Saved data entries
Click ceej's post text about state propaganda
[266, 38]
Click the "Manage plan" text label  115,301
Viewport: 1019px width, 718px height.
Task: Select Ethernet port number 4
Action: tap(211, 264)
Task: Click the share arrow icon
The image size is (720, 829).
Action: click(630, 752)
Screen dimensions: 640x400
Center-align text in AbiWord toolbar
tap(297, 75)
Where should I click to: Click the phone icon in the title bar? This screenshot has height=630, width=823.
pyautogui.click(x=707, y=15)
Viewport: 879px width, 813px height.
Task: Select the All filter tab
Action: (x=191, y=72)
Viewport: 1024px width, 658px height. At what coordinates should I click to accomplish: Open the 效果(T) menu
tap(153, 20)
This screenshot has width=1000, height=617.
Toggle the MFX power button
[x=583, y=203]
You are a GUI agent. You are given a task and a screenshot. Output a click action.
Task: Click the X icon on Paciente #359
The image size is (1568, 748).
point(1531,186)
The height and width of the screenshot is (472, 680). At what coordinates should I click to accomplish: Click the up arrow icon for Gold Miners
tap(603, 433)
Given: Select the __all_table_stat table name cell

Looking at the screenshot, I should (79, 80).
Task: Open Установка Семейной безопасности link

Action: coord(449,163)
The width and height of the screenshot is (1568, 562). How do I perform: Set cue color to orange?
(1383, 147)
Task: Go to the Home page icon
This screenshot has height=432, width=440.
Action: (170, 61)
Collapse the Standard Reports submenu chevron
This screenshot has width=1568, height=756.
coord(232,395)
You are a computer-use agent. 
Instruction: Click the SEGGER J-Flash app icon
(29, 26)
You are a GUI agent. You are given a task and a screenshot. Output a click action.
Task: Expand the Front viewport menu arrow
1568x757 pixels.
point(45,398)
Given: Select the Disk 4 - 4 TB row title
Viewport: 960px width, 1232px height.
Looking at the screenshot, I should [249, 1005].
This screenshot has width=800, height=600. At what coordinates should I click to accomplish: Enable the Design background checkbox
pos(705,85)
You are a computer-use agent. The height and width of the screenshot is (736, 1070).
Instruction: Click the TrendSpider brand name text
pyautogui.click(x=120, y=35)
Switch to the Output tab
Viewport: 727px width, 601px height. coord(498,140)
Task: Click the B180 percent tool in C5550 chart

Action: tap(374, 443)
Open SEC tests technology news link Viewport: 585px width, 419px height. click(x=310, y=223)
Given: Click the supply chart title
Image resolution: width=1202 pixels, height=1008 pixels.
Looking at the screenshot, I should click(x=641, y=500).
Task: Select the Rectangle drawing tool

TASK OBJECTIVE |
Please print out every record exactly as it is written.

RESPONSE TO THE EXERCISE |
Click ceej's post text about state propaganda
[266, 38]
Click the "Manage plan" text label  115,301
Viewport: 1019px width, 718px height.
Task: Select Ethernet port number 4
Action: tap(211, 264)
Task: Click the share arrow icon
The image size is (720, 829).
Action: click(630, 752)
Screen dimensions: 640x400
Center-align text in AbiWord toolbar
tap(297, 75)
Where should I click to: Click the phone icon in the title bar? This screenshot has height=630, width=823.
pyautogui.click(x=707, y=15)
Viewport: 879px width, 813px height.
Task: Select the All filter tab
Action: (x=191, y=72)
Viewport: 1024px width, 658px height. At what coordinates should I click to accomplish: Open the 效果(T) menu
tap(153, 20)
This screenshot has width=1000, height=617.
Toggle the MFX power button
[x=583, y=203]
You are a GUI agent. You are given a task and a screenshot. Output a click action.
Task: Click the X icon on Paciente #359
The image size is (1568, 748).
point(1531,186)
The height and width of the screenshot is (472, 680). At what coordinates should I click to accomplish: Click the up arrow icon for Gold Miners
tap(603, 433)
Given: Select the __all_table_stat table name cell

Looking at the screenshot, I should (79, 80).
Task: Open Установка Семейной безопасности link

Action: coord(449,163)
The width and height of the screenshot is (1568, 562). How do I perform: Set cue color to orange?
(1383, 147)
Task: Go to the Home page icon
This screenshot has height=432, width=440.
Action: (170, 61)
Collapse the Standard Reports submenu chevron
This screenshot has width=1568, height=756.
coord(232,395)
You are a computer-use agent. 
Instruction: Click the SEGGER J-Flash app icon
(29, 26)
You are a GUI agent. You are given a task and a screenshot. Output a click action.
Task: Expand the Front viewport menu arrow
1568x757 pixels.
point(45,398)
Given: Select the Disk 4 - 4 TB row title
Viewport: 960px width, 1232px height.
Looking at the screenshot, I should [249, 1005].
This screenshot has width=800, height=600. At what coordinates should I click to accomplish: Enable the Design background checkbox
pos(705,85)
You are a computer-use agent. The height and width of the screenshot is (736, 1070).
Instruction: Click the TrendSpider brand name text
pyautogui.click(x=120, y=35)
Switch to the Output tab
Viewport: 727px width, 601px height. coord(498,140)
Task: Click the B180 percent tool in C5550 chart

Action: tap(374, 443)
Open SEC tests technology news link Viewport: 585px width, 419px height. click(x=310, y=223)
Given: Click the supply chart title
Image resolution: width=1202 pixels, height=1008 pixels.
Looking at the screenshot, I should click(x=641, y=500).
Task: Select the Rectangle drawing tool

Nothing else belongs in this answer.